Pick up any magazine dealing with popular culture and no doubt there will be a story judging the weight of a young female celebrity. She is either starving herself, or has gained a few pounds which now classifies her as fat. While experts go on talk shows and profess that women need to accept and love themselves, the media increases the pressure to be perfect. If you look back at history, this is somewhat of a recent phenomenon. Stars of the past did not have to be a size 2 to make it in their industry. Most resembled the true shape of a woman particularly as they aged. You can’t take these girls, put them on television or the silver screen when they are under the age of 18, and then expect them to look the same forever.
Turn on the Disney Channel or Teen Nick and you will see a number of shows starring a very attractive teenage girl. They are tall, thin, and are the type that can wear anything and still look good. The cast members that are heavier, wear glasses, and don’t have long flowing tresses are often the “characters” on the show. They are goofy, funny, clumsy, or nerdy. The beautiful teen girl is the main star, and she is a media darling. Quite honestly, I can’t tell one from the other. The same is true of the bevy of young movie starlets.
Flash forward about 5 years when these girls reach the age of 18 to 20 years old. They have changed. They are grown up and don’t have that lanky size 2 body anymore. She now becomes a victim of an attack by the same system that built her up. Suddenly she is not to admired for her talent, but is only noticed for what it might say on the scale. Pictures are taken of them eating or drinking. The paparazzi waits to snap a picture of them in a bathing suit. The sad part is that they are still a far cry from being overweight. They have become women, and their bodies reflect the change.
Would Marilyn Monroe be a star today? How about Sophia Loren or Elizabeth Taylor? Would their womanly figures have kept them off the screen? Would Christie Brinkley have become one of the most famous supermodels of all time, or would her athletic body kept her off those covers? Would we have ever heard the magnificent voices of Etta James, Ella Fitzgerald, Joan Sutherland, Kate Smith, or Aretha Franklin? When did thin become a requirement for talent, and why does it seem to apply only to women?

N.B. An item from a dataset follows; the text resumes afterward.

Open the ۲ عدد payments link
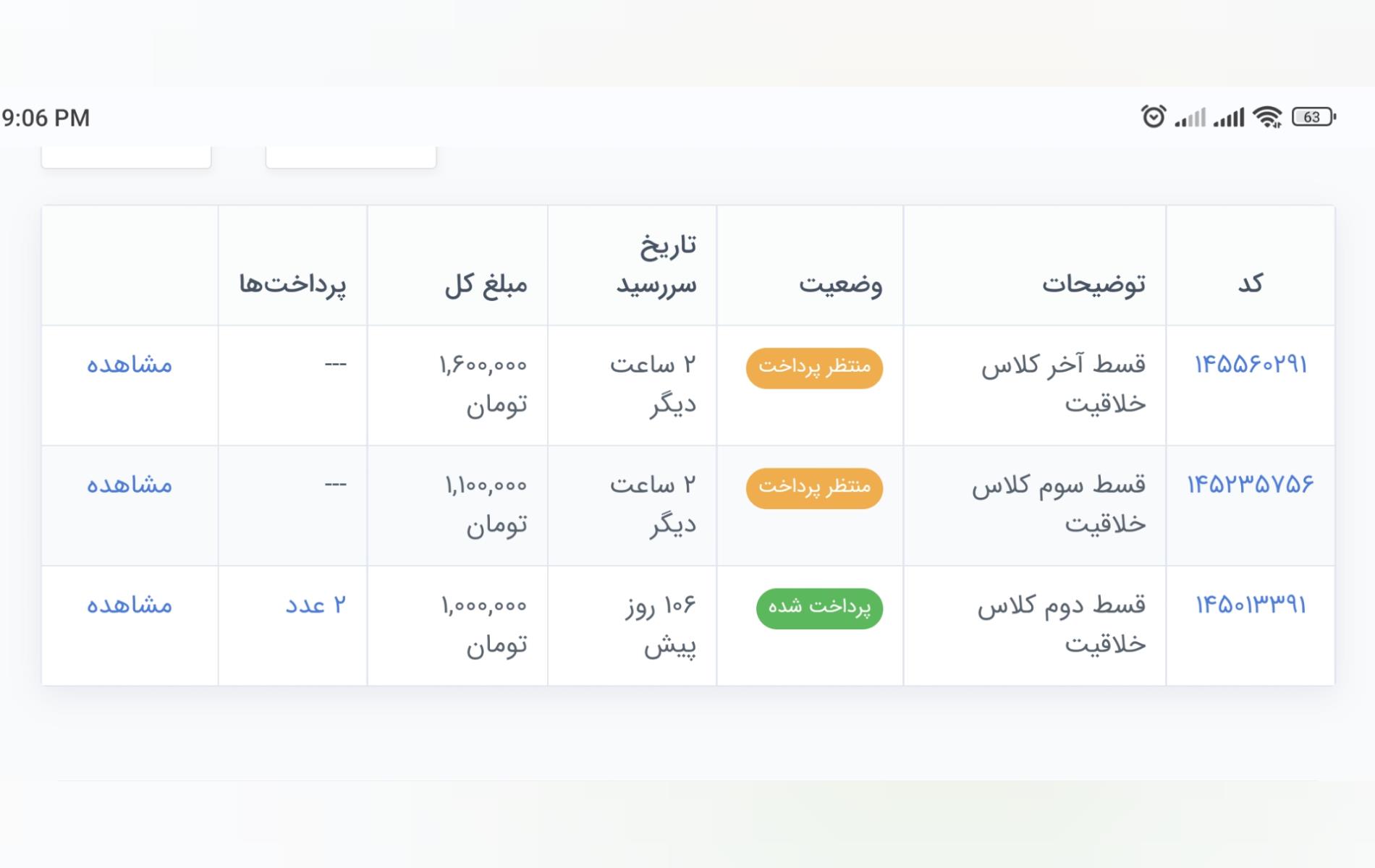[x=316, y=604]
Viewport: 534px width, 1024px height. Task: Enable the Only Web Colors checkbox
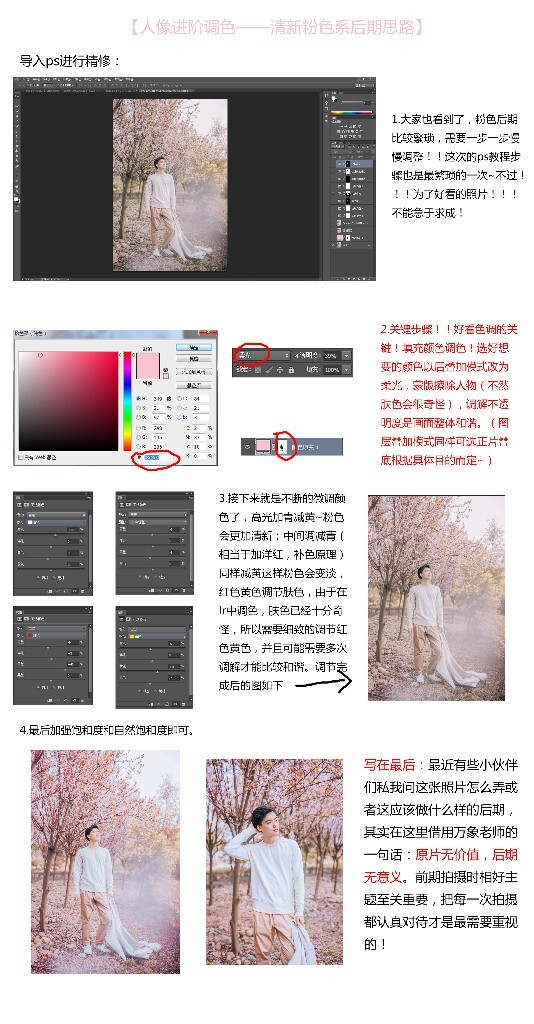(21, 457)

Kelly Clarkson, Demi Lovato, and Gabourey Sidibe are stars that come to mind stating they are not going to obsess about their weight. They continue to work, and provide an example to other young women that you are more than your dress size. That society should not determine your value, and that everyone, regardless of their shape or size, has much to contribute to this world. This is a lesson we must teach our girls. It the responsibility of all women to lead the way.